I've got a simple class that inherits from Collection and adds a couple of properties. I need to serialize this class to XML, but the XMLSerializer ignores my additional properties.
I assume this is because of the special treatment that XMLSerializer gives ICollection and IEnumerable objects. What's the best way around this?
Here's some sample code:
using System.Collections.ObjectModel;
using System.IO;
using System.Xml.Serialization;
namespace SerialiseCollection
{
    class Program
    {
        static void Main(string[] args)
        {
            var c = new MyCollection();
            c.Add("Hello");
            c.Add("Goodbye");
            var serializer = new XmlSerializer(typeof(MyCollection));
            using (var writer = new StreamWriter("test.xml"))
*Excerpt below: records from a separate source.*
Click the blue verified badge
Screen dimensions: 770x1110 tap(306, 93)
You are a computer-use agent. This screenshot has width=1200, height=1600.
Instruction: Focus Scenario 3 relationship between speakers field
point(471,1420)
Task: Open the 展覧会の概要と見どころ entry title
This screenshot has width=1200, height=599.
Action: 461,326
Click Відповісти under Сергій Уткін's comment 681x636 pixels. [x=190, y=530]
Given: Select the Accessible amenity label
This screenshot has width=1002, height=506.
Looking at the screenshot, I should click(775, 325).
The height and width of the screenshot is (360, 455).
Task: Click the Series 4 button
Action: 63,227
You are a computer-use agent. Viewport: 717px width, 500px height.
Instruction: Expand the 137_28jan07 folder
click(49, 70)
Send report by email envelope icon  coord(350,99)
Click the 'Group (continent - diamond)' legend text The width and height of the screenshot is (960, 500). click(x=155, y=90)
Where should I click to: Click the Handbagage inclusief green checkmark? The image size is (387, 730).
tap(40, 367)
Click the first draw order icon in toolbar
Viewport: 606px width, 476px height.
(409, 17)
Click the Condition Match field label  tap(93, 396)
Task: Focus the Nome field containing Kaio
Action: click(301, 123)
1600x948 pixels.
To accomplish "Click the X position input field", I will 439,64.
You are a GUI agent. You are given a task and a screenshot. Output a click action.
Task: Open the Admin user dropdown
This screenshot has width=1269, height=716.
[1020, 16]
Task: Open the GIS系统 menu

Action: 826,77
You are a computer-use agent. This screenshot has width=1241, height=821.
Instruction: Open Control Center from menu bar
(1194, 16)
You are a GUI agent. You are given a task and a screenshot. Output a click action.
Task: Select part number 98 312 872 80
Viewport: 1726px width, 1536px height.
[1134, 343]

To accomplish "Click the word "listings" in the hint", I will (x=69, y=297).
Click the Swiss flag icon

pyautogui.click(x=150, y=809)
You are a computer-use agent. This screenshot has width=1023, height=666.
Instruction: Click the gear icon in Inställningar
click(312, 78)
                serializer.Serialize(writer, c);
        }
    }
    [XmlRoot("MyCollection")]
    public class MyCollection : Collection<string>
    {
        [XmlAttribute()]
        public string MyAttribute { get; set; }
        public MyCollection()
        {
            this.MyAttribute = "SerializeThis";
        }
    }
}
This outputs the following XML (note MyAttribute is missing in the MyCollection element):
<?xml version="1.0" encoding="utf-8"?>
<MyCollection xmlns:xsi="http://www.w3.org/2001/XMLSchema-instance" xmlns:xsd="http://www.w3.org/2001/XMLSchema">
    <string>Hello</string>
    <string>Goodbye</string>
</MyCollection>
What I want is
<MyCollection MyAttribute="SerializeThis" 
    xmlns:xsi="http://www.w3.org/2001/XMLSchema-instance" 
    xmlns:xsd="http://www.w3.org/2001/XMLSchema">
    <string>Hello</string>
    <string>Goodbye</string>
</MyCollection>
Any ideas? The simpler the better. Thanks.